I would say the main downfall of test automation is that people with very limited Java experience end up working on it (e.g. a manual tester who wants to transition to an automation role). For that reason I personally focus on the things listed above and just

  • Keeping things small and simple as per Clean Code.
  • Have the classes map to the real world as best as possible.

If you know what you're testing, like whether it's web / api / embedded etc. You might get better answers.

On top of other excellent answers, I would give one simple piece of advice, just focus to keep your code DRY on every level.This simple rule ,if followed religiously can take one tester so far in his journey of clean code Nirvana.
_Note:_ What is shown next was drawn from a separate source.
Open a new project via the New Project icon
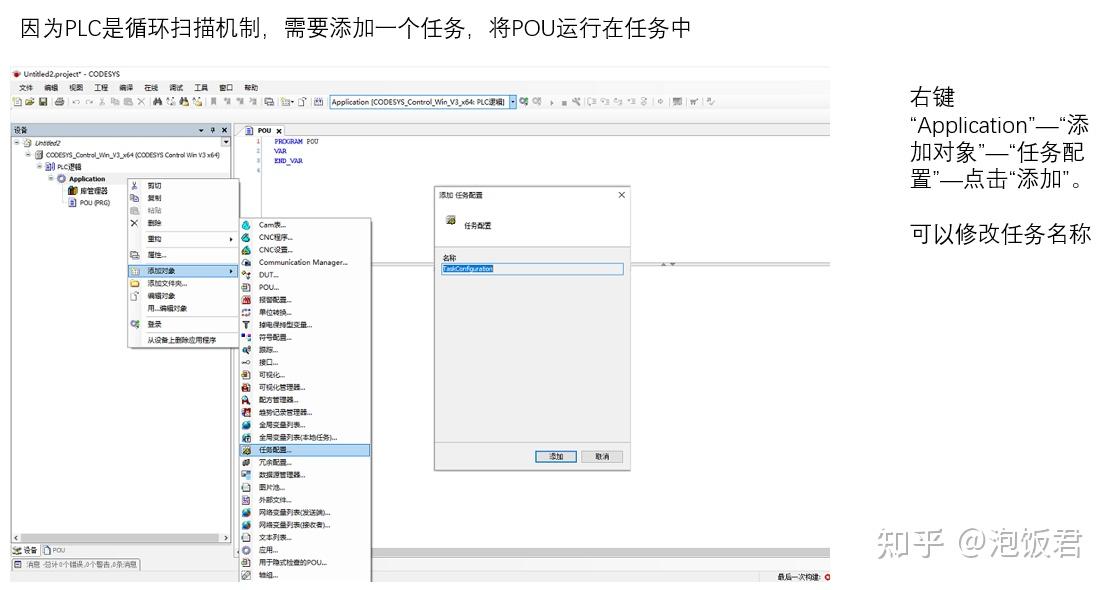 coord(17,101)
If one think deeply, he will find that many concepts themselves are just an application of DRY concept like inheritance,abstraction etc.

Just make super simple few liner(mostly one or two liner ) hundreds of generic functions which can be glued together to achieve different things in different contexts.This will give you the ultimate reusability and flexibility in your code.

Whenever you catch yourself copy/ pasting code , think how you can refactor code to define it in one place only and just call it at all other places.

Whenever you touch a code , make it better.